3. The behavior of the Kansas Board of Regents is actually quite illustrative of a recent and regrettable trend in education administration (and especially by the offices of University Presidents and provosts) of poor skills in the business of crafting effective regulation. I am increasingly convinced that senior administrators ought to be required to take a course in effective regulatory drafting to avoid the increasing tendency toward a proliferation of regulations that tend to miss their targets and to create more harm than good. Usually bad crafting comes with an inability of regulators first to precisely define the problem that needs management and then to draft specifically around that problem. Usually what happens is that administrators become lazy and craft regulations as broadly as possible (because, as is usually excuse, "we need to make sure we deal with issues we haven't thought through yet"). But that sort of laziness and aggression is irresponsible and administration officials ought to be held accountyabvke for it (and NO, it is no solution to "wink" at criticisms and suggest that "irt will never be applied te way the words of the regulation suggest).

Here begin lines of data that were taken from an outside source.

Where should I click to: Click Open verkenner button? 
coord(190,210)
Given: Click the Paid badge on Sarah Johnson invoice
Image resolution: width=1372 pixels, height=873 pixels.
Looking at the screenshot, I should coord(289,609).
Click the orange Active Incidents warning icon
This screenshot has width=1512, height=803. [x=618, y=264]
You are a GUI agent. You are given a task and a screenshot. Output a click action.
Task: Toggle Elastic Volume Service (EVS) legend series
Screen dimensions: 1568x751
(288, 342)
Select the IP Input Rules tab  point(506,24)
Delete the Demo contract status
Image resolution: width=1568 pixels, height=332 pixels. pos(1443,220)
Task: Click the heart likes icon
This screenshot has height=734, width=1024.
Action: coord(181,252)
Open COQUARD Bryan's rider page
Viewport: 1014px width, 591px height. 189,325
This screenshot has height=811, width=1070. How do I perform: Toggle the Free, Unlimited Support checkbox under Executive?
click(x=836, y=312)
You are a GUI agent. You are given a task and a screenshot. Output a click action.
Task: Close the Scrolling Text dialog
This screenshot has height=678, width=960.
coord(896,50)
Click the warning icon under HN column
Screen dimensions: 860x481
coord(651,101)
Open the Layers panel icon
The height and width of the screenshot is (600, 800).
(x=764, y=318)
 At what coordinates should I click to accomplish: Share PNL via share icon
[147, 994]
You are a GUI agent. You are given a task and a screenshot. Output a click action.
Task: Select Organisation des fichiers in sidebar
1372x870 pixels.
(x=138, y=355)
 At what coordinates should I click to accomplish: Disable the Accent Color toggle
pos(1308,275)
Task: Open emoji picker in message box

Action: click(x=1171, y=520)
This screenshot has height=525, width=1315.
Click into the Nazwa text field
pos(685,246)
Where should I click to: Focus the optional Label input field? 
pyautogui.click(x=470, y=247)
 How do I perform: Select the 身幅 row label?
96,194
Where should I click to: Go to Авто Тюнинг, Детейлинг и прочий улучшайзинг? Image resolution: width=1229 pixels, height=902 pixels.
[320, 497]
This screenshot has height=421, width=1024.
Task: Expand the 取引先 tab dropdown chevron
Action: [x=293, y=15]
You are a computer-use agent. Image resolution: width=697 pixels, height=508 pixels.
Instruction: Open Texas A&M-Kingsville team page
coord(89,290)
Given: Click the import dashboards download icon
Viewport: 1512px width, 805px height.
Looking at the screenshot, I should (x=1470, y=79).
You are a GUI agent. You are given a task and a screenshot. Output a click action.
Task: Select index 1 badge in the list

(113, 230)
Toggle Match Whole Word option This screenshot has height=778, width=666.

4. The method chosen to modify the policy has both benefits and risks. The benefits are obvious--it marks an indication that the Kansas Board is now seeking greater engagement from its principal stakeholders, in the form of the university presidents. If done correctly that may provide an avenue for robust participation by faculty, through their institutional governance units, and the production of a policy that makes greater sense, including the articulation of objectives that ought to harmonize the AAUP's well established academic freedom rules with the specific managerial objectives that are meant to be served by these policies. All of that is to be applauded, though the applause is for the moment premature. We do not know how the university presidents will work through their assignment. And that brings me to risks. There is nothing in the announcement to suggest any inclination toward a healthy transparency and engagement of principal stakeholders, including but not limited to faculty. Indeed, read carefully, it suggests only that the Board Chair will try to work through damage control by foisting the Board's PR problem onto the university presidents. The Board's objectives, and likely the desire to segment faculty communication, remains unchanged. The Board's willingness to change its position is nowhere indicated. If that is indeed the case then this is merely an exercis ein window dressing and ought to be condemned as such.